なお、その際、被告は、シルクロードツアーサービスに対し、運送サービスの手配に当たっては運転経験の豊かな運転手を指定して手配するとともに、日本語が話せかつ経験豊かなガイドを供せ手配するよう依頼していたが、同社は被告の右依頼に基づき、イスラマバードトランスポートシステムとの間で本件旅行の旅行者のためにバス運送契約を締結するに際し、同社の優秀な運転手の手配を依頼し、また経験豊富なガイドを配して本件旅行に望んでいる。
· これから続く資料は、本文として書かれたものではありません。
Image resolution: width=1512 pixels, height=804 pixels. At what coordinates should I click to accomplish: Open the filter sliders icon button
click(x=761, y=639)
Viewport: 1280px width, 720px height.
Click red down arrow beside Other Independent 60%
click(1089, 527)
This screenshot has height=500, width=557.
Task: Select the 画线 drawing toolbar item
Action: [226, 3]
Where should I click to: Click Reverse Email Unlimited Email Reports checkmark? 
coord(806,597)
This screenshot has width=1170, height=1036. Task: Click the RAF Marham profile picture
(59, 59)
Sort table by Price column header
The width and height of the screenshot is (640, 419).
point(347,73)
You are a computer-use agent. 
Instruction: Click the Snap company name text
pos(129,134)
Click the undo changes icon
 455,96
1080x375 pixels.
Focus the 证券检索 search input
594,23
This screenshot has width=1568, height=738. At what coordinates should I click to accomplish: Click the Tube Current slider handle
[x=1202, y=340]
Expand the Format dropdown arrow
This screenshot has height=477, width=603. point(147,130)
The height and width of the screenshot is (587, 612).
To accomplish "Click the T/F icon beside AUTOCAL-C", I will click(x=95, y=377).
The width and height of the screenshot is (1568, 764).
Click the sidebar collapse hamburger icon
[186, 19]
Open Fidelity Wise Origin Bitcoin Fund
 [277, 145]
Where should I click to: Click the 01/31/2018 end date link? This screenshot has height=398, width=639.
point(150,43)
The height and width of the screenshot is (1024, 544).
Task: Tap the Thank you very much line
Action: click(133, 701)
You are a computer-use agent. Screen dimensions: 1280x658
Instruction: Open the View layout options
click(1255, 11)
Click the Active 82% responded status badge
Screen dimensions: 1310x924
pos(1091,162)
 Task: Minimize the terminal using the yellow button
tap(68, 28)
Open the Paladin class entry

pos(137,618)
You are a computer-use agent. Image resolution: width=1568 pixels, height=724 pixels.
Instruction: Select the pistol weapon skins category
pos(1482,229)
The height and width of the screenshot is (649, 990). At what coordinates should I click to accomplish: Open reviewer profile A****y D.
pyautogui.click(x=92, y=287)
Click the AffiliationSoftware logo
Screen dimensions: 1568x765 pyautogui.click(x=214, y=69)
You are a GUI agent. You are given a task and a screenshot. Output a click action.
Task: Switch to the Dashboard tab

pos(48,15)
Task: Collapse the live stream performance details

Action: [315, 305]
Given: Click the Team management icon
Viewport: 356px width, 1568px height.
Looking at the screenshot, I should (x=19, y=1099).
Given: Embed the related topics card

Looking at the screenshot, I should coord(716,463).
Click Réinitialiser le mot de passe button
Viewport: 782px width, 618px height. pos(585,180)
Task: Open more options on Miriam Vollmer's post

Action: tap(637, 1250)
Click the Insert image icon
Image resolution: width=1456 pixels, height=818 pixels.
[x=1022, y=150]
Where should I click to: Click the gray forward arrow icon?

(エ) 被告は、パキスタン国内の観光旅行客のバス輸送について、以前のシルクロードツアーにおいては旅行業者ワルジスを利用したが、同社には小型バスしかないため、旅行者の数が多い場合には他のバス会社を更に手配しなければならなかった。

そこで、被告が昭和五九年度のシルクロードツアーを企画するに当たり調査したところ、〈1〉シルクロードツアーサービスが以前から使用しているバス業者イスラマバードトランスポートシステムは、乗客が一八名から二五名程度の人数になっても対応できるバスを一〇台保有するパキスタン最大手のバス業者であり、その所有バスのすべてが乗車定員二五名の最新型のトヨタコースターでイスラマバード、ラワルピンディ、カラコルムハイウェイ、ギルギット等パキスタン国内で走っている他のバスとは比較にならない程新しいバスであったこと、〈2〉同社は、イスラマバード市内の路線バスを定期的に運行しているほか、旅行業者各社からの依頼に応じてバスをチャーターすることなどにより多くの市民、観光客を運送している実績があり、現地のほとんどのオペレーターも、一〇人から一八人の人数によるパキスタン国内の旅行にはイスラマバードトランスポートシステムを使用していたこと、〈3〉同社は、パキスタン国大統領の監督下に設立されたイスラマバード・シチズンズ・コミッティ(ISLAMABAD CITIZENS COMMITTEE-イスラマバード市民委員会)所有の法人であって、パキスタンにおいてバスを所有する業者により構成されるバス委員会によって運営される法人として「イスラマバード・シチズンズコミッティ」の名称で登録されているほか、イスラマバード市内の定期路線バスの運行を主たる事業目的として設立された公益性の強い法人であったこと、〈4〉そのため、同社には基盤となる資本金がそもそもなく、大蔵省より非課税法人の指定を受け、バスを輸入する場合でも政府より免税輸入が認可されていたほか、カラコルムハイウェイを経てギルギットへ向かう山岳方面へのバスの運行については、その度に申請をし許可を得なければ営業としての運行はできないのが原則であるにもかかわらず、同社に限りその公益性のためにその度毎に許可を得なくても右ハイウェイを運行することが認められているなど数々の特典をパキスタン政府から得ていたこと、〈5〉そのため、パキスタンにおいて昭和五八年度に開催された旅行業者の会議の席上でも、パキスタン政府から、イスラマバードトランスポートシステムは他の現地バス会社に比較して非常にサービスがよいと賞賛されていたほか、パキスタン国の観光大臣からシルクロードツアーサービスに対し、イスラマバードトランスポートシステムが良い車両を所有しているのでぜひとも使って欲しいとの推薦がなされていたこと等が判明したことから、被告は、本件旅行のパキスタン国内における運送サービスを提供させるにはイスラマバードトランスポートシステムが最適のバス業者であると判断し、シルクロードツアーサービスに手配させたうえ、イスラマバードトランスポートシステムのバスを使用することとした。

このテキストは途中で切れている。